The federal government, through the health bodies, has rules and regulations concerning the collection and disposal of biohazards. Failure to follow these guidelines can land you in serious trouble with environmental authorities too. Additionally, if anyone gets an infection or gets hurt after coming into contact with biohazards that you disposed of wrongly, they can file an injury lawsuit against you. Here are pro tips to help you handle biohazard cleaning properly.

Dealing with Solid Biohazard Waste

Solid biohazard waste includes anything that has come into contact with disease-causing micro-organisms. In the medical environment, solid waste includes PPE kits, Petri dishes, pipettes, towels, syringes and needles, among others.

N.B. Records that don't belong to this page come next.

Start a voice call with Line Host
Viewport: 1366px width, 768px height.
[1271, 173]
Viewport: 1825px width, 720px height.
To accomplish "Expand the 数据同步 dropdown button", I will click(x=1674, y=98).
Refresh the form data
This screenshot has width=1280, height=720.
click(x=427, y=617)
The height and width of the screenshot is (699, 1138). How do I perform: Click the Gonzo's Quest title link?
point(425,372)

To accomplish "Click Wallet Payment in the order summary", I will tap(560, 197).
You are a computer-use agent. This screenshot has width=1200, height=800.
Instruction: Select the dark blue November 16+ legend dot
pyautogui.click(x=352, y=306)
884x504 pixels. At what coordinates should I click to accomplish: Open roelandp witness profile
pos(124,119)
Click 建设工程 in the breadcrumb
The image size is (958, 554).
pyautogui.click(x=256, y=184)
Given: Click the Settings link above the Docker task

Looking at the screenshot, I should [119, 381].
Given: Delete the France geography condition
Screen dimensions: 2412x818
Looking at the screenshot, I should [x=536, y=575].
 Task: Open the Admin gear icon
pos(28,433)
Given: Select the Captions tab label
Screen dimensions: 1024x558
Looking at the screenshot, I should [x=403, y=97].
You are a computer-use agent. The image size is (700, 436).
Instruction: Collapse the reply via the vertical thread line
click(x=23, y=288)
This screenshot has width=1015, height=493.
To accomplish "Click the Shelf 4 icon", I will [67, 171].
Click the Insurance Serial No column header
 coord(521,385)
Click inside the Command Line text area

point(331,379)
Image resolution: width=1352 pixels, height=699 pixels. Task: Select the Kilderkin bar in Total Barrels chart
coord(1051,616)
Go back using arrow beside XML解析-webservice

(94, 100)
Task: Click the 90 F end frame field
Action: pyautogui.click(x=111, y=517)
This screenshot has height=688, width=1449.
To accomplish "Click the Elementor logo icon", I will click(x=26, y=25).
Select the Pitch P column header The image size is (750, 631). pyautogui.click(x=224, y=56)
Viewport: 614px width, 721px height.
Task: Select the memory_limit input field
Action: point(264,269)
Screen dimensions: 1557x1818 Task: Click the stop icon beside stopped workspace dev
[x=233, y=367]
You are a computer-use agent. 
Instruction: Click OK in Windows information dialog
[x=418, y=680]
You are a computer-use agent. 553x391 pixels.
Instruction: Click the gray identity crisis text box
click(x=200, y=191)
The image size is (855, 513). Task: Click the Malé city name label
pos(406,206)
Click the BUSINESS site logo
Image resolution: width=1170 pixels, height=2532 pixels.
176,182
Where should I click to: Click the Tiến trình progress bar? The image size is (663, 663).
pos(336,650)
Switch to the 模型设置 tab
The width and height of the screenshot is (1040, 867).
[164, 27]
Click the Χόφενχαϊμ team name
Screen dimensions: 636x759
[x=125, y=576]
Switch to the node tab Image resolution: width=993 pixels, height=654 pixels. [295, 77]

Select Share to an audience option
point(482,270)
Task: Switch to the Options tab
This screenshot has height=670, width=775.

There are designated containers where you are supposed to put these wastes before they are disposed of. When you talk to the waste management company, ask them to provide the right disposal bins where you can put these bags before the waste management company collects them.

Handling Pathological Biohazards

Pathological biohazards are the most dangerous category of biohazards. These hazards include animal tissues, organs removed from humans or animals, blood, teeth, bones and other body parts. They can also include excised tumours and cancers. 

You should always have double bags that are waterproof for the disposal of pathological biohazards. Unlike solid waste, pathological biohazards need to be disposed of as soon as possible after they have been removed from the body because the decomposition process makes the infectious agents more potent.

Dealing with Liquid Biohazards

Liquid biohazards are a challenge to deal with because they are more susceptible to leakages. They include urine, blood and any other body liquid that might contain infectious micro-organisms. 

You can dispose of small amounts of liquid waste the same way you handle solids. However, you should use leak-proof containers for bigger volumes of liquid biohazards.

Other categories of biohazards include sharp objects and microbiological wastes such as bacteria cultures. When you contact the waste management companies, tell them about the type of waste you want to dispose of and ask if they have the capacity. This will help you get the safest and most effective way to dispose of your waste.